§ SOURCE RECORDS
------------------------------------------------
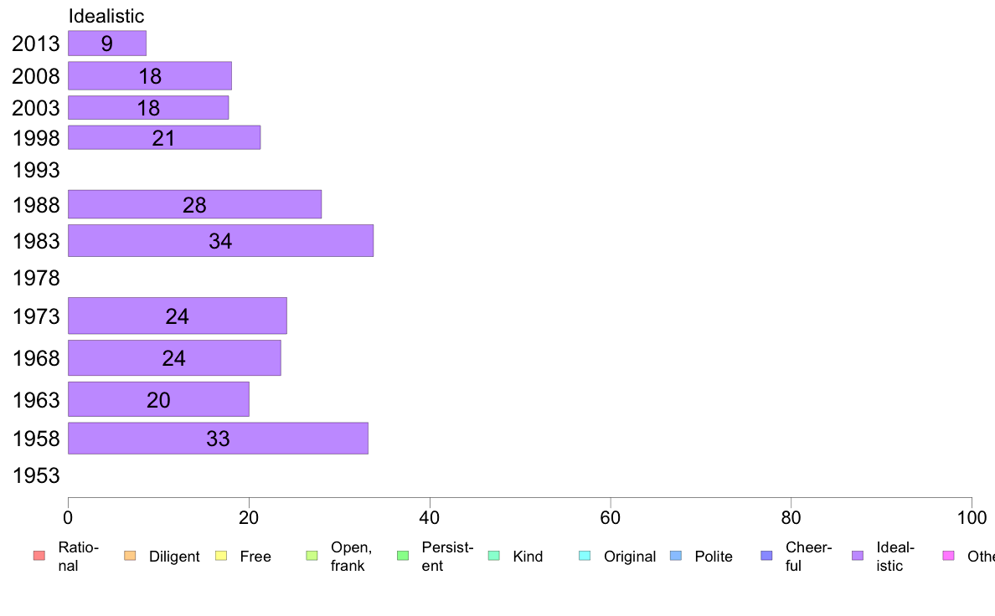The image size is (995, 616).
Task: Click the 1963 bar showing 20
Action: click(158, 400)
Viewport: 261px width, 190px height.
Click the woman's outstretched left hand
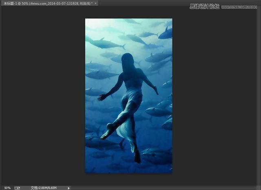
------------------------------------------------
§ DESCRIPTION OF THE TASK
The line with "Viewport: 261px width, 190px height." and each line after it, through the final line of the data, are to be duplicated exactly, with pictures left out and nothing more included.

§ EXPECTED ANSWER
Viewport: 261px width, 190px height.
Click the woman's outstretched left hand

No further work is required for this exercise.